Assim, Vargas não se lançou candidato, mas sua base política lançou a candidatura do
General Dutra, ligados as alas do exercíto que não estavam com o Brigadeiro Eduardo
Gomes, da UDN. No entanto, Vargas inicialmente não atrelou sua imagem ao do
candidato.
Nesse contexto foram criados dois partidos, o PSD e o PTB. O primeiro agrevava a fina
flor da classe política estado-novista, interventores e políticos que deram sustentação ao
governo ao longo dos anos, que se mostraram refratários a criação de um partido de
massas. Para, então, organizar a classe trabalhadora, um segundo partido foi criado, para
agregar os líderes sindicais e as massas trabalhadoras.
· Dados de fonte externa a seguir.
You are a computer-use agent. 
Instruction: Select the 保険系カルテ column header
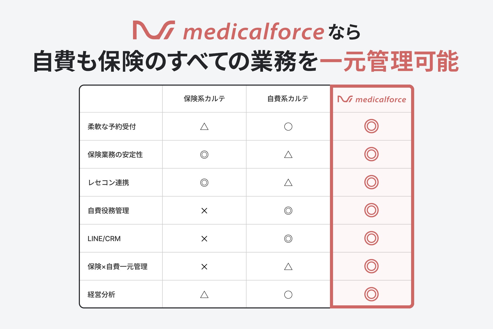point(204,99)
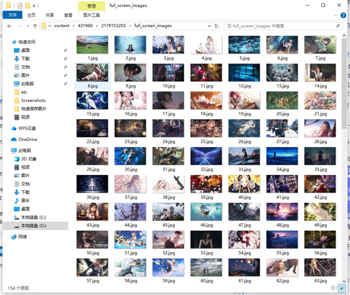Switch to the 查看 tab
This screenshot has height=295, width=350.
point(68,15)
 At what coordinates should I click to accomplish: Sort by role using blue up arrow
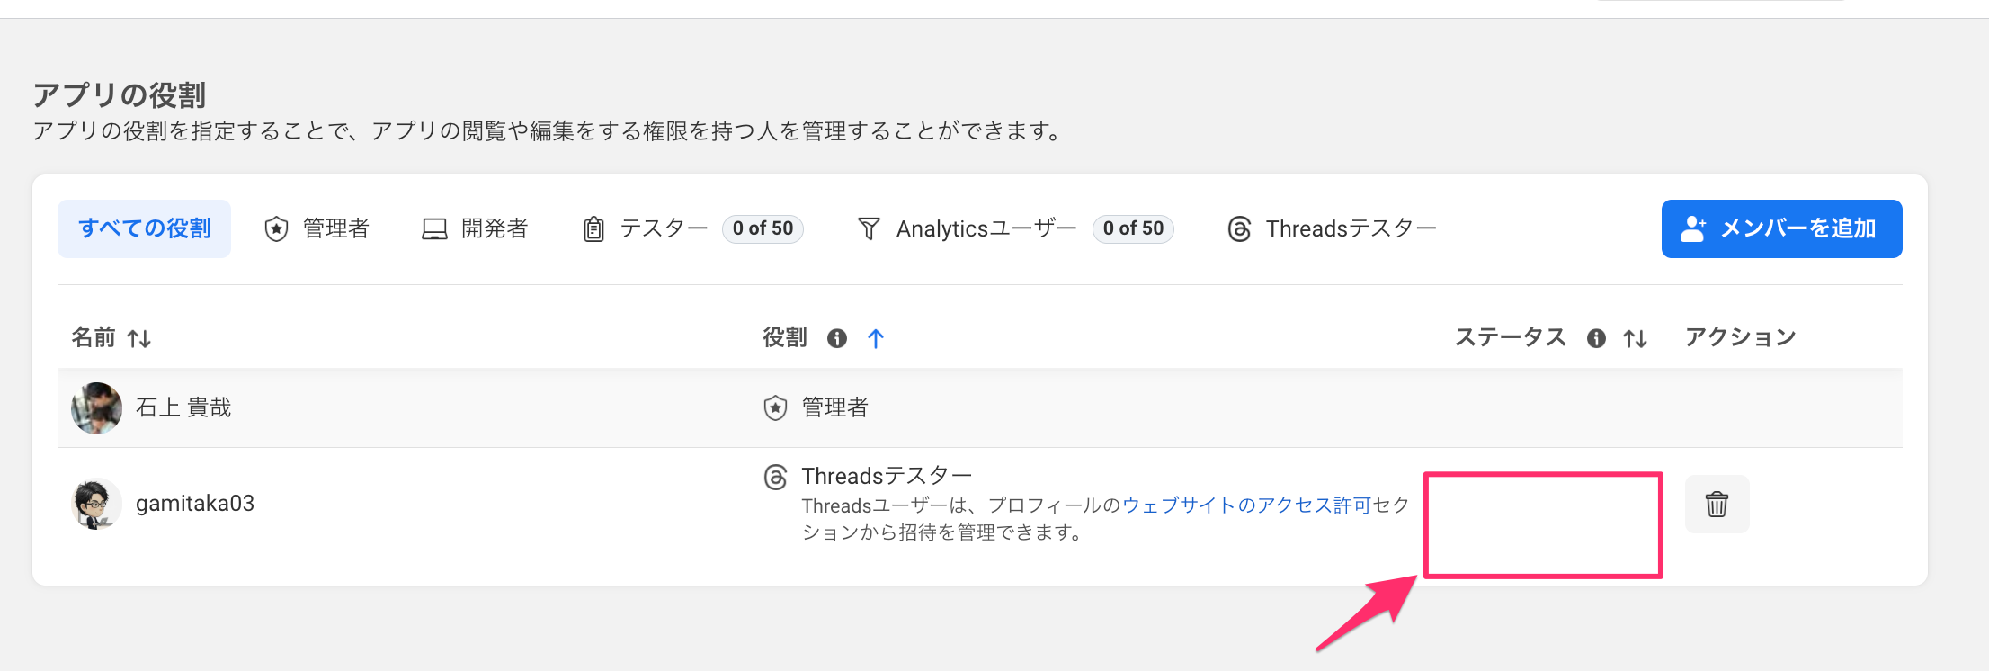coord(876,338)
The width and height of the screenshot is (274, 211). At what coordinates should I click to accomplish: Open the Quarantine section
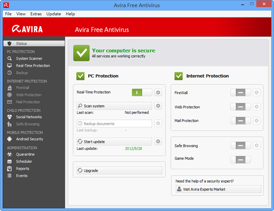[25, 154]
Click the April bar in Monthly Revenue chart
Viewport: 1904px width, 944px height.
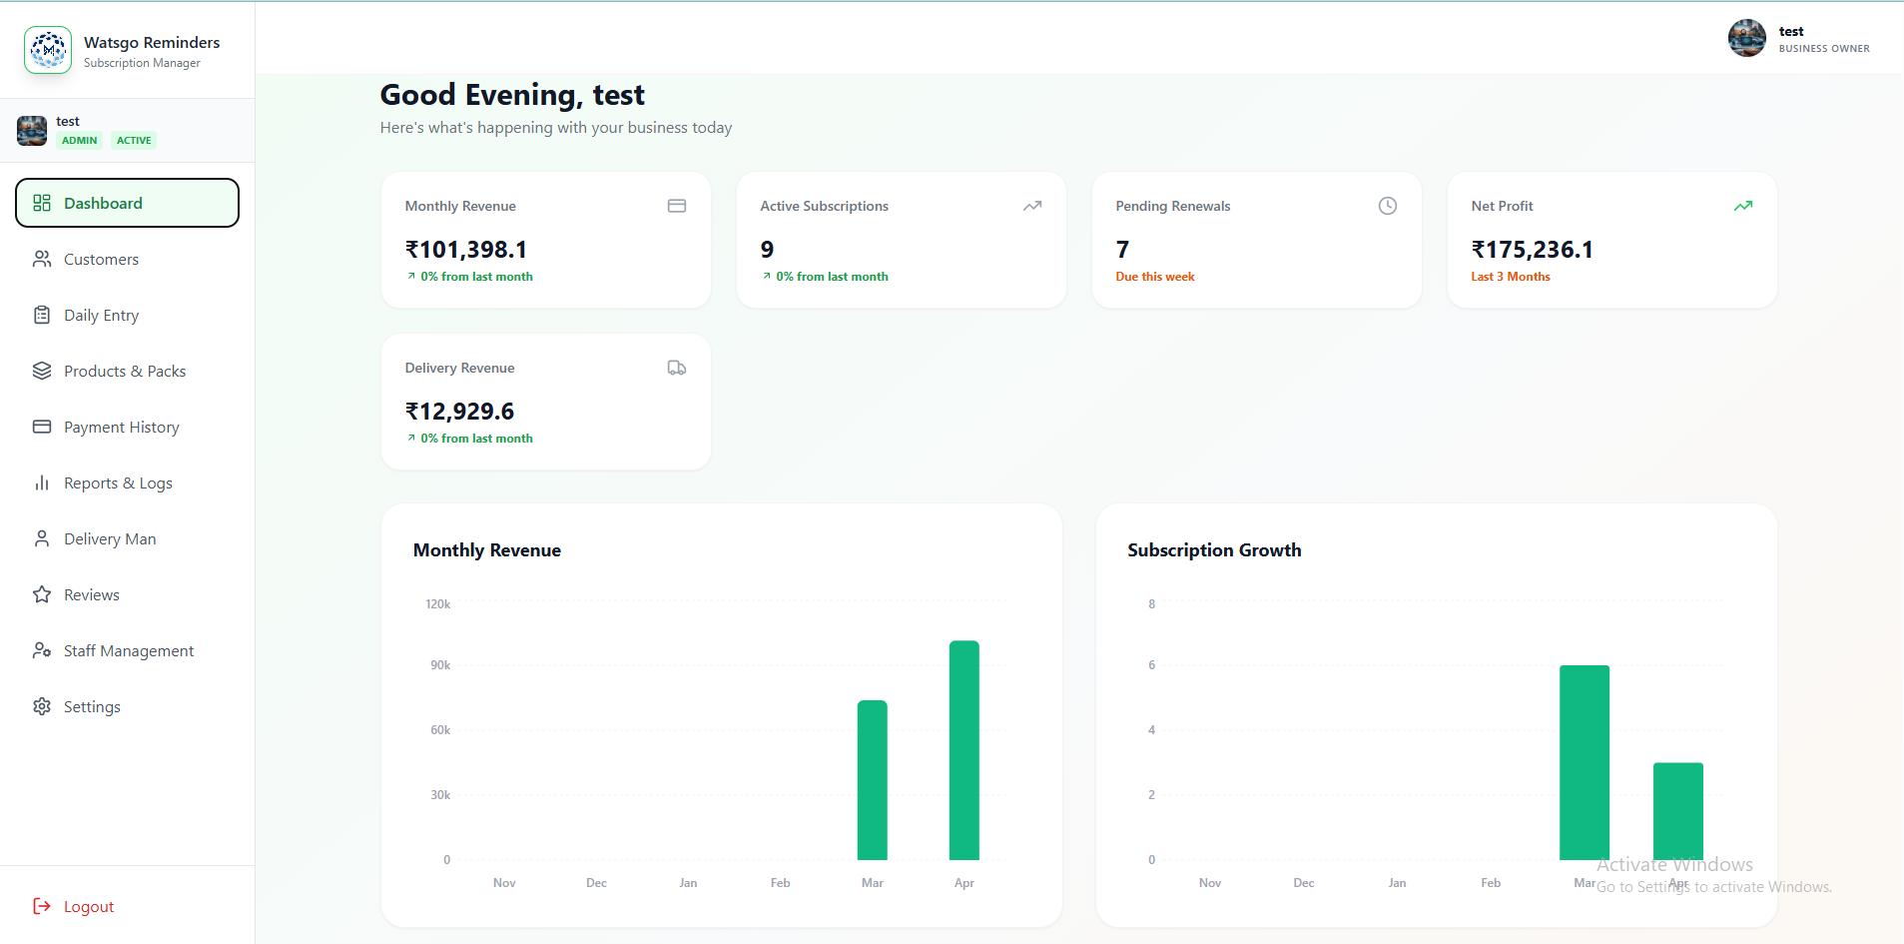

Ao longo da eleição a figura de Vargas, que havia sido apeado do poder em outubro de
1945, foi conclamado a colar sua imagem na de Dutra, para que o mesmo vencesse.
Sendo assim, a vitoria do General ocorreu e fortaleceu ainda mais Getulio, que mesmo
tendo estado a frente de um governo autoritário conseguiu, pela força da propaganda e da
cooptação da imagem da classe trabalhadora marcar todo um longo periodo na política
brasileira e na construção do Estado.